Leishmaniasis, a neglected tropical disease, encompasses a spectrum of clinical conditions and poses a significant risk of infection to over one billion people worldwide. 

  • cutaneous leishmaniasis
  • Leishmania donovani
  • skin lesions
  • microscopy
  • diagnosis

1. Introduction

Leishmaniasis is a vector-borne disease caused by protozoan parasites of the genus Leishmania. It constitutes a spectrum of clinical presentations with three main clinical entities recognized; viz. cutaneous leishmaniasis (CL), muco-cutaneous leishmaniasis (MCL), and visceral leishmaniasis (VL). CL is the most common, with an estimated annual incidence of 600,000 to 1 million new cases [1]. Typically, each Leishmania species is associated with a recognized clinical form in identified geographical setting(s). Old-World CL is caused by either Leishmania tropica or L. major while VL is caused by L. donovani (in the ISC, China, and Africa) and L. infantum (in the Mediterranean region) [2]. Post-kala-azar dermal leishmaniasis (PKDL), sometimes considered a fourth entity, is a sequel to VL caused by L. donovani and is reported in both the ISC and Africa [3][4][5][6][7][8][9][10][11][12][13][14][15][16][17].
Leishmaniasis is targeted for elimination in the ISC, with a focus on VL due to L. donovani. However, the early diagnosis and management of other phenotypes of this Leishmania species will also be of importance in eliminating parasite reservoirs which could contribute to persistent disease transmission [3]. Diagnosing CL caused by L. donovani is challenging due to diverse clinical presentations mimicking other skin conditions, leading to misdiagnosis and delayed treatment. Conventional methods such as microscopy can yield false-negative results, while limited awareness among healthcare providers hampers recognition and reporting. Variable parasite loads in lesions hinder detection, and interpretation of results requires expertise to avoid false positives or negatives. Diagnostic tests involving parasite material or those relying on the immune responses of the host could potentially exhibit inadequate performance due to the incompatibility of the parasite strains used. Adopting advanced diagnostics often poses a challenge due to resource constraints. Delays in diagnosis may allow for disease progression as well as its further spread. Addressing these issues is vital for improving the diagnosis and management of this form of leishmaniasis.

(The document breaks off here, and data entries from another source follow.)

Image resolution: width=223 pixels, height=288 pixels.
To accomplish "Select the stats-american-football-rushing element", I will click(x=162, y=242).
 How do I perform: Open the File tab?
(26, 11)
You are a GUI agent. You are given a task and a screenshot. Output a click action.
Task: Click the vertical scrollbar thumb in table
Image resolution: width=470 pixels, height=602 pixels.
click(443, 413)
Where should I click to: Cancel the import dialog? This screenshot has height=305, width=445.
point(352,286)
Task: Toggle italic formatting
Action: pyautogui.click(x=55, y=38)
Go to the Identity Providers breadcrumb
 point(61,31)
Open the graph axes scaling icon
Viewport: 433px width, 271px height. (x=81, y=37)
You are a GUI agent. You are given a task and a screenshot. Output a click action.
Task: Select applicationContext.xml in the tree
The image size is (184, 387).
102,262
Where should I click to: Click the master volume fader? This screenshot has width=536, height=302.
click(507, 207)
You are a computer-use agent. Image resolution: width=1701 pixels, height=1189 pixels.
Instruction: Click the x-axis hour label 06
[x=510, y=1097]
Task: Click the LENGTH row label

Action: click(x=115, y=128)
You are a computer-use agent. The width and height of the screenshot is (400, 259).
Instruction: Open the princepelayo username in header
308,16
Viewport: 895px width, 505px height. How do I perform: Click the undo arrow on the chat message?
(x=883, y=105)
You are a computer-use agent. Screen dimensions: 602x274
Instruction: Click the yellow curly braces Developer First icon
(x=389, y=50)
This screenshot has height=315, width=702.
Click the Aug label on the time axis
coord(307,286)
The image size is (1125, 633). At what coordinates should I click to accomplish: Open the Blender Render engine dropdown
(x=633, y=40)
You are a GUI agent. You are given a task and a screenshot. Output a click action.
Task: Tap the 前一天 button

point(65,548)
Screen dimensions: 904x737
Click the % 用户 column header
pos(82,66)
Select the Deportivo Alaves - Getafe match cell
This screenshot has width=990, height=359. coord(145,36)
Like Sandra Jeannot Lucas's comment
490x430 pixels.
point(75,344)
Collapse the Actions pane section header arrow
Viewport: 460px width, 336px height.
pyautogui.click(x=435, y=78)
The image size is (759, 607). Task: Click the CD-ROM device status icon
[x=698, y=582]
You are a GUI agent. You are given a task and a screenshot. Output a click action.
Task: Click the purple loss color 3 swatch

2. The Diagnostic Tests Recommended by World Health Organization for Cutaneous Leishmaniasis

The World Health Organization (WHO) [18] provides guidelines for various approaches to diagnosing CL. Recommended diagnostic methods encompass parasitological techniques, including microscopy to visualize Leishmania parasites in stained smears, culture for parasite growth and identification, and PCR for detecting Leishmania DNA in lesion samples. Serological methods, such as the direct agglutination test (DAT) and ELISA, are utilized to detect antibodies against Leishmania antigens. Molecular methods, such as PCR, enable the identification of Leishmania DNA in skin or blood samples, while immunological approaches, exemplified by the immunofluorescent antibody test (IFAT), to identify Leishmania antibodies using fluorescence microscopy (Figure 1).
Diagnostics 13 02989 g001
Figure 1. Graphical representation of diagnostic methods of cutaneous leishmaniasis. PCR: polymerase chain reaction, RFLP: restriction fragment length polymorphism, LAMP: loop-mediated isothermal amplification. RPA: recombinase polymerase amplification assay. MLEE: multi-locus enzyme electrophoresis. MLMT: multi-locus microsatellite typing.
The choice of method may vary based on resource availability, prevalent Leishmania species, and healthcare expertise. Additionally, commercial test kits such as CL Detect rapid diagnosis kits are available for efficient diagnosis of CL. However, the gold standard for diagnosing CL remains parasitological diagnosis achieved by directly visualizing Leishmania parasites in clinical samples using microscopy, known for its high specificity [19].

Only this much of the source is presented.